*Activity*.
Reproduce all lines of the listing below in which the word "axis" occurs.

*Provided material*.
- - - - - - -

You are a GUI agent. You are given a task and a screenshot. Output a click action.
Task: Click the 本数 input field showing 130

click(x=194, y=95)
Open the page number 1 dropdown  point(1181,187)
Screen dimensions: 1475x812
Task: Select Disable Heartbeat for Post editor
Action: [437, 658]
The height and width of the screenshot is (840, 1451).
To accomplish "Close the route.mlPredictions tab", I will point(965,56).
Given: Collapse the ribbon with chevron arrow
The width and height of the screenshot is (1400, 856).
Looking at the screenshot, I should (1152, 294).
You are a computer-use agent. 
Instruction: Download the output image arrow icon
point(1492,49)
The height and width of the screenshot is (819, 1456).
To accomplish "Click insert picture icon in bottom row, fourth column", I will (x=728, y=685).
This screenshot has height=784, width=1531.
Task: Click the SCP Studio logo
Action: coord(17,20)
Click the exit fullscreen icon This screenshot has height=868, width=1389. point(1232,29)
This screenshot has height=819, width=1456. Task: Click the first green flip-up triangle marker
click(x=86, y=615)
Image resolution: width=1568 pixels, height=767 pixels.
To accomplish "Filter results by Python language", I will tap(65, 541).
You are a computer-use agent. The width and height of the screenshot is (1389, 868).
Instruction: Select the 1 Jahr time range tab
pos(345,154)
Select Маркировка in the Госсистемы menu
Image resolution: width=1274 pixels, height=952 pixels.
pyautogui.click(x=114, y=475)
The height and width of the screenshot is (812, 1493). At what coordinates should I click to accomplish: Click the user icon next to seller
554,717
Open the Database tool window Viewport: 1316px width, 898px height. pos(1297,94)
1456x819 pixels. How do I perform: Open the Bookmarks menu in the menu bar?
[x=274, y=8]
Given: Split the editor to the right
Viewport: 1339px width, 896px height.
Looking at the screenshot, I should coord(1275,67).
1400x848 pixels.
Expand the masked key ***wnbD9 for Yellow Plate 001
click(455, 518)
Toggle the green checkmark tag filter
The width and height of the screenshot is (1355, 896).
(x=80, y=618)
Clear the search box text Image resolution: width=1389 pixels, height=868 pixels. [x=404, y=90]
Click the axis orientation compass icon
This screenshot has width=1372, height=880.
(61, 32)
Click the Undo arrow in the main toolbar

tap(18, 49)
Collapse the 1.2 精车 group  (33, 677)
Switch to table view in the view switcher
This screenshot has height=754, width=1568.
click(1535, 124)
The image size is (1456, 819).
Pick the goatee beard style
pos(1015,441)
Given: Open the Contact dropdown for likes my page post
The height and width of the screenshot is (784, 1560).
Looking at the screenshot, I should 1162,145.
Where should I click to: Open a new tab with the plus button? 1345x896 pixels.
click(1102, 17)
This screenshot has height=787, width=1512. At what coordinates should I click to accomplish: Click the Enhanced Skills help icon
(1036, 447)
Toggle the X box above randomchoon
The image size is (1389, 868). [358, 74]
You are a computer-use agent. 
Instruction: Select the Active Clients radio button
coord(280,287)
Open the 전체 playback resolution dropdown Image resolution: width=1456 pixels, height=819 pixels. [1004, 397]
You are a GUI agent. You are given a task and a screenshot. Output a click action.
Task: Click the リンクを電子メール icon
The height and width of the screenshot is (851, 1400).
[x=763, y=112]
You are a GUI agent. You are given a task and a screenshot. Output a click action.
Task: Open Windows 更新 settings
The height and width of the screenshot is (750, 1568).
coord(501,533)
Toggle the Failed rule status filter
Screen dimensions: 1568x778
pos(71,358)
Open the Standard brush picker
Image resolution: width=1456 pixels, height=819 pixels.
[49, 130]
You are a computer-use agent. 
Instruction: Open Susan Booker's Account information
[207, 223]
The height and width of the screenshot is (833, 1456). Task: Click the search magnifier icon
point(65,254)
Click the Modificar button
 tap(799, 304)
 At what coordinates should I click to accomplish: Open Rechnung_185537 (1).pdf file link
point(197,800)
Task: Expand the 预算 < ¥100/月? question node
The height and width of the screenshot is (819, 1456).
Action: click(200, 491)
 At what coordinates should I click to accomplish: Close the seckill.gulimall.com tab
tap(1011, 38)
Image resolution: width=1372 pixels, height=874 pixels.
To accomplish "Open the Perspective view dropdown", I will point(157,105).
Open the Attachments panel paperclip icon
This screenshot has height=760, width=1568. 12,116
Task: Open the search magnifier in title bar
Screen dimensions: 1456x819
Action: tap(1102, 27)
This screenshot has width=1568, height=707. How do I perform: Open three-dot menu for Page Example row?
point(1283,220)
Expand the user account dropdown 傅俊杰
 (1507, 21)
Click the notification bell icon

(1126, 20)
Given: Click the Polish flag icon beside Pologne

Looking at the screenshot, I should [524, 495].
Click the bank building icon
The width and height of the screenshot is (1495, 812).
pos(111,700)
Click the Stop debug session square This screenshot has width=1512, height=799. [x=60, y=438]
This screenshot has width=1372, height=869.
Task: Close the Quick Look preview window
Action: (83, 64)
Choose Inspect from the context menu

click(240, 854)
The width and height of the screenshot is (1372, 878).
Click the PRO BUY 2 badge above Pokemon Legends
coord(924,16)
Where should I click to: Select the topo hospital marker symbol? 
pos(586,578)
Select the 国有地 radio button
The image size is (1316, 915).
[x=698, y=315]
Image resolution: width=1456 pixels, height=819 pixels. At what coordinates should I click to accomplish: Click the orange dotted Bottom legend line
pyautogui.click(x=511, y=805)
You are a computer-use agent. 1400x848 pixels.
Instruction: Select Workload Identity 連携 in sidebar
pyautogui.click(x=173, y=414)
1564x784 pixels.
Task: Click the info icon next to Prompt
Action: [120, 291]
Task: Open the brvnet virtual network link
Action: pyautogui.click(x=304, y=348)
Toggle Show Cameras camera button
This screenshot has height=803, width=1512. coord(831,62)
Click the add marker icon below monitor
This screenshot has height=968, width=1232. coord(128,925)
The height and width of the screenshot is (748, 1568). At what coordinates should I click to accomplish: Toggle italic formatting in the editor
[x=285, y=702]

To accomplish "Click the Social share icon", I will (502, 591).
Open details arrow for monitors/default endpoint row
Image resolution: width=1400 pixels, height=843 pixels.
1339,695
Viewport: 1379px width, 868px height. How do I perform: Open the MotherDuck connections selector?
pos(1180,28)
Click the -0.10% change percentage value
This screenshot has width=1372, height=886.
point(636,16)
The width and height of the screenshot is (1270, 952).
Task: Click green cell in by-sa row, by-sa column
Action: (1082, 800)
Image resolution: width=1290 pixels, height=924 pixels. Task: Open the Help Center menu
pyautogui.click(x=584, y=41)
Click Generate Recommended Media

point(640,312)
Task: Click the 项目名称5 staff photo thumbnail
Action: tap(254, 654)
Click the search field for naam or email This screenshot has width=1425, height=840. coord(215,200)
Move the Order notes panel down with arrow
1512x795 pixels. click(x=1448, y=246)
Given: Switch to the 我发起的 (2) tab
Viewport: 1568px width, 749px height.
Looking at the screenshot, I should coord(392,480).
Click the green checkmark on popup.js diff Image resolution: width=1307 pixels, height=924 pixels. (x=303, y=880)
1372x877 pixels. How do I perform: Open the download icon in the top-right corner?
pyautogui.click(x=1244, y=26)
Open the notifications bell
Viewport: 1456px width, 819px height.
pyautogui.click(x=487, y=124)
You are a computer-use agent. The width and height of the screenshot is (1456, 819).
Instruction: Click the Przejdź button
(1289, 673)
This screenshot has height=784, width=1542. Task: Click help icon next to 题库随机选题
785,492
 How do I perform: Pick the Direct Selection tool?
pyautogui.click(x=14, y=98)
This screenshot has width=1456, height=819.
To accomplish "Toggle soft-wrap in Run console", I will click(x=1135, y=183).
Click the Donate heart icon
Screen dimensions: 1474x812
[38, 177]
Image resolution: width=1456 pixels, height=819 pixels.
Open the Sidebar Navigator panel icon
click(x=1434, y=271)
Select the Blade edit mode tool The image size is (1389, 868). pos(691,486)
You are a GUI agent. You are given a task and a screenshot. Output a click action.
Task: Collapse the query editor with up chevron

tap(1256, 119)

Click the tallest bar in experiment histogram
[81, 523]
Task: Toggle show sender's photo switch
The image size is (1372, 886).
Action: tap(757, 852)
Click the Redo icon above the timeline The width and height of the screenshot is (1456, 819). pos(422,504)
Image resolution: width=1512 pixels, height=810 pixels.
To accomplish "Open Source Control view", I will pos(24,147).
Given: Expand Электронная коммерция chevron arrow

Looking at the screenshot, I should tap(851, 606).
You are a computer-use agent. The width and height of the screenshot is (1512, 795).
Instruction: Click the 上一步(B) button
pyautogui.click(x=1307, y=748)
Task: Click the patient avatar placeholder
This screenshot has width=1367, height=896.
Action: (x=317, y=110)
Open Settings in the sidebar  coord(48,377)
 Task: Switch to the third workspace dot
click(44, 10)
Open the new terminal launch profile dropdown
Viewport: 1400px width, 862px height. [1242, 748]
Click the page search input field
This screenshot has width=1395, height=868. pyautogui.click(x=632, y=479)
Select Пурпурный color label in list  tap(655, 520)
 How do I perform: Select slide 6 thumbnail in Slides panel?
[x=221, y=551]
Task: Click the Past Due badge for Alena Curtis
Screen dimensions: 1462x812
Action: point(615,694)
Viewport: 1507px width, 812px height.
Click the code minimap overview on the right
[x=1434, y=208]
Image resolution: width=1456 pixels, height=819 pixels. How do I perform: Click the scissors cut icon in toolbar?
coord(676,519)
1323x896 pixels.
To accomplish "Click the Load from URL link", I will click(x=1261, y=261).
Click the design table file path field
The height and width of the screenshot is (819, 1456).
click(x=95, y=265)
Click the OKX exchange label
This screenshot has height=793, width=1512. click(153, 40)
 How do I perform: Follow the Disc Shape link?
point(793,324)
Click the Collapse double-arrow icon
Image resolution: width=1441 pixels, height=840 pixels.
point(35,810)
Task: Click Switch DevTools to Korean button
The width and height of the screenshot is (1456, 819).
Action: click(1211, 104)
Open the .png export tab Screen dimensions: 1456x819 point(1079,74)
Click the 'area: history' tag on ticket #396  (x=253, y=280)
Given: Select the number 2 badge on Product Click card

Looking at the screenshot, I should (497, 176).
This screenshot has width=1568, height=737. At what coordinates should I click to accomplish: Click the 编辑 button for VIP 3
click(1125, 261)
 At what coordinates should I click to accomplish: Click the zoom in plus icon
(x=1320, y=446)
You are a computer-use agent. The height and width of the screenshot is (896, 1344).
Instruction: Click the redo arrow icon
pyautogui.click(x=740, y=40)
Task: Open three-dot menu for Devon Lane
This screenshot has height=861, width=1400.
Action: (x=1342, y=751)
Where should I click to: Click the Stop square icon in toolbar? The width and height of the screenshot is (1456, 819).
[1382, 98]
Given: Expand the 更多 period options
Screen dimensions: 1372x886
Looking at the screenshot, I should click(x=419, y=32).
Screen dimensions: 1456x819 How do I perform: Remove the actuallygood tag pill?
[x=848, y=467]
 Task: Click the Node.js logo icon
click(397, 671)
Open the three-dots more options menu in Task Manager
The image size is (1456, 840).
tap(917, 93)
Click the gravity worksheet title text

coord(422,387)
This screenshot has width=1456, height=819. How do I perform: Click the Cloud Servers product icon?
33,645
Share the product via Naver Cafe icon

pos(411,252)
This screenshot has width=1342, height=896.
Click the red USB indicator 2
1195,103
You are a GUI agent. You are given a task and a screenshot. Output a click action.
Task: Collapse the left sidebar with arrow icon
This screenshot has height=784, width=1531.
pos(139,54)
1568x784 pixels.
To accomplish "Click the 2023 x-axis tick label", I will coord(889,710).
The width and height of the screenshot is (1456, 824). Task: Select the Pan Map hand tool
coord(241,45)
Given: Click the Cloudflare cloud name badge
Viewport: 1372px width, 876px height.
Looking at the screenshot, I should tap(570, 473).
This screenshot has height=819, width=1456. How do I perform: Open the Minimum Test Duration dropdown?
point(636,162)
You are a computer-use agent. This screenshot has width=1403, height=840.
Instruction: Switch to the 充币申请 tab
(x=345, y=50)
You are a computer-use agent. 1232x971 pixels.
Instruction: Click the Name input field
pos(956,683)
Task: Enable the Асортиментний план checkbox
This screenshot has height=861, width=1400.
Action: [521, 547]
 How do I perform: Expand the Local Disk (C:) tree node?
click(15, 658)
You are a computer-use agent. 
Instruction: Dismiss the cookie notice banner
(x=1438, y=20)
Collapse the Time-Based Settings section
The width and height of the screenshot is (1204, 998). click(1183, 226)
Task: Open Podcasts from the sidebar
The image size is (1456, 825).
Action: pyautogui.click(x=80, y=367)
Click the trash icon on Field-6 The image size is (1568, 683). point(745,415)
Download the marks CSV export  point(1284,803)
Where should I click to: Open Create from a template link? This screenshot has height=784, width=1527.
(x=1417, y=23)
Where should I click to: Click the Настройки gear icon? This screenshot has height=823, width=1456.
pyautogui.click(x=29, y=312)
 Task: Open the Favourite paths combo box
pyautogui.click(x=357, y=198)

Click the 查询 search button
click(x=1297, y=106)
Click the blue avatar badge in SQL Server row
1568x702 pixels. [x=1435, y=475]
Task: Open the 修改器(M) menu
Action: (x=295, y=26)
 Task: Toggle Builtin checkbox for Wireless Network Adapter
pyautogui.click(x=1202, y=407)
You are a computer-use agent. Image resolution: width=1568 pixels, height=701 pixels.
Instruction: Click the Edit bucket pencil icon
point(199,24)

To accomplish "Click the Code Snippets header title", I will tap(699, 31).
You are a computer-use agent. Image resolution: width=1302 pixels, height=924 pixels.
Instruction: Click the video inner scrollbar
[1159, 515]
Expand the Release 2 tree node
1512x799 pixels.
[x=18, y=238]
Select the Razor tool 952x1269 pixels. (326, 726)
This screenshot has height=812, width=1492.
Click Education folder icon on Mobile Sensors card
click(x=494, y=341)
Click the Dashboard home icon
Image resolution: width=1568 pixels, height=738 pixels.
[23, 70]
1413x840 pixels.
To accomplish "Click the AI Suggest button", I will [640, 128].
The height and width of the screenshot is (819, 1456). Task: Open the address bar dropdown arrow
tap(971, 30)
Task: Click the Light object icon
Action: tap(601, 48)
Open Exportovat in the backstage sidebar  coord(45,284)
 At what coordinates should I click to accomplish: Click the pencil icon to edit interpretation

- - - - - - -

*Answer to this exercise*.
Click the axis orientation compass icon
To accomplish "Click the 2023 x-axis tick label", I will coord(889,710).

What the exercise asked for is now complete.